Having now exorcised the demon and returned to a state of grace in the eyes of moral watchdogs like OK Cupid, Baker took to groveling to the Mozilla “community” on the site’s blog:

Mozilla prides itself on being held to a different standard and, this past week, we didn’t live up to it. We know why people are hurt and angry, and they are right: it’s because we haven’t stayed true to ourselves.

We didn’t act like you’d expect Mozilla to act. We didn’t move fast enough to engage with people once the controversy started. We’re sorry. We must do better.

Brendan Eich has chosen to step down from his role as CEO. He’s made this decision for Mozilla and our community.

Mozilla believes both in equality and freedom of speech. Equality is necessary for meaningful speech. And you need free speech to fight for equality. Figuring out how to stand for both at the same time can be hard.

That’s the core of it. Eich’s free speech didn’t serve the cause of equality, therefore the company didn’t feel obliged to defend it. Free speech is valuable only insofar as it serves the right politics, an attitude shared by people far more influential than Mitchell Baker. Frankly, given that logic, why the company permits its users to access traditional marriage sites on Firefox is a mystery to me. Surely far more money has been donated to social conservative causes online, using the Firebox browser, than Brendan Eich donated to Prop 8. Why not block disfavored sites completely? Free speech is, after all, but a means to an end.

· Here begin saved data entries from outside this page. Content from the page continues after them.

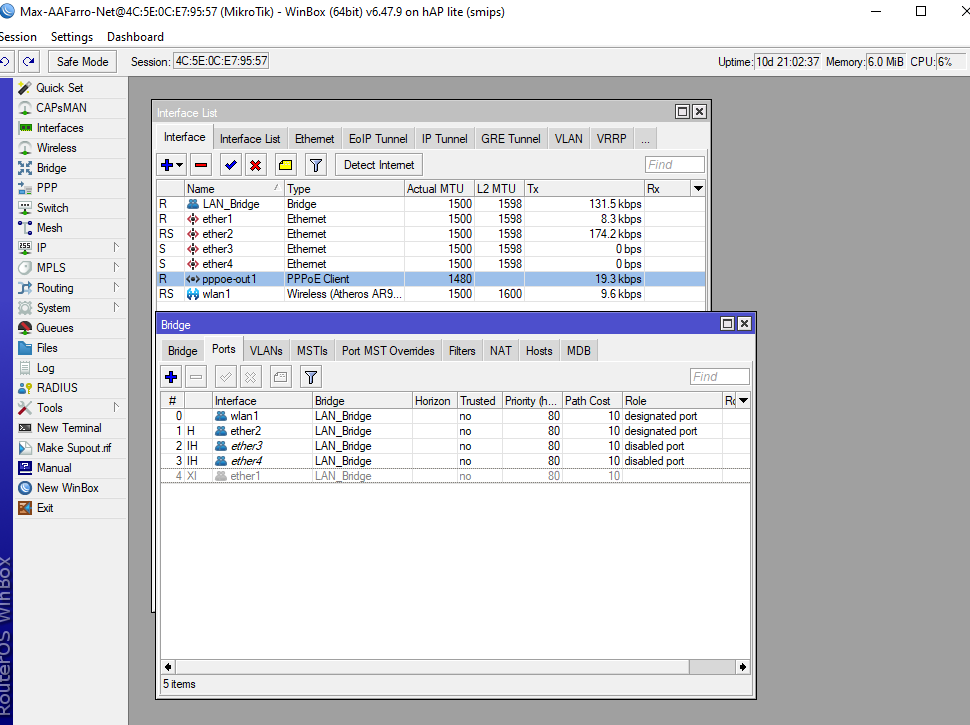This screenshot has width=970, height=725.
Task: Open the Bridge sidebar item
Action: (x=51, y=168)

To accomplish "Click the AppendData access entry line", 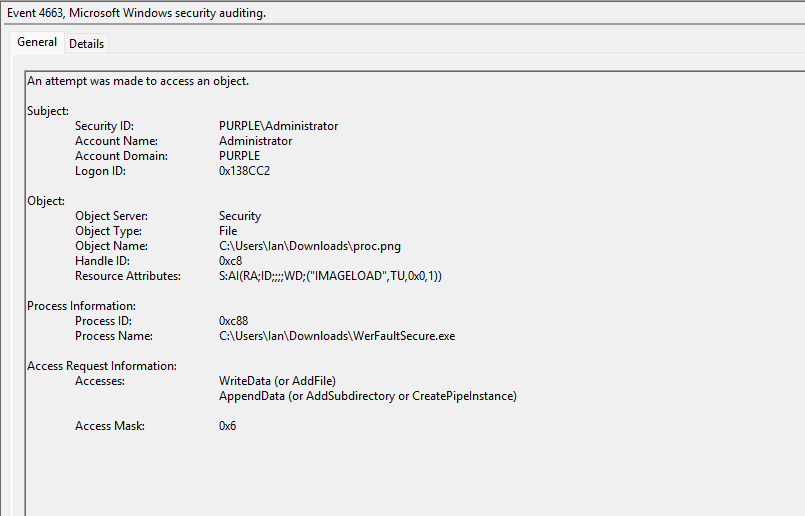I will [367, 396].
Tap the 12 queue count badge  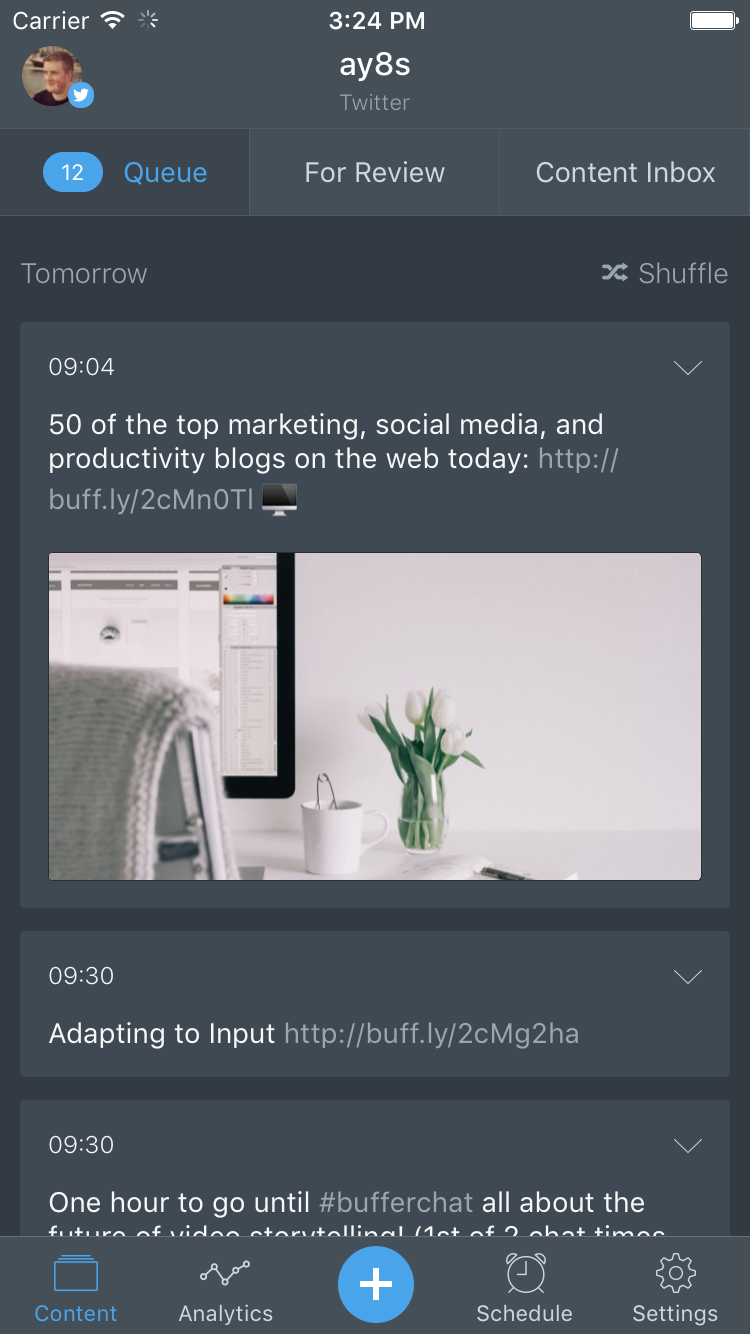(71, 172)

Sean Davis asks. a la McCormack:

Good question. The answer, I think, has to do with gauging what’s possible in different political subcultures. Liberals know a hard line on supporting gay marriage is apt to lose them a Senate seat in Arkansas. They’ll give Pryor a break in the name of victory — for now — just like they gave Obama a break. They don’t need to be as forgiving in left-leaning Silicon Valley. On the contrary, sacrificing the CEO of Mozilla is a ruthlessly efficient way to remind members of the tech community to toe the progressive line on hot-button issues like this one. They burned Eich pour encourager les autres.

If you oppose gay marriage (which I do not), you should treat this as a lesson that organized economic power is really your only way to make SSM fans think twice about purge-minded boycotts. You’re not going to talk them into an “agree to disagree” accommodation at this point; the trends in popular opinion are too far in their favor, and to many of them, opposing gay marriage is tantamount to opposing interracial marriage, i.e. a vestige of a system of persecution. Start by dropping Firefox, if you use it now, and go from there. If you don’t, this will keep happening.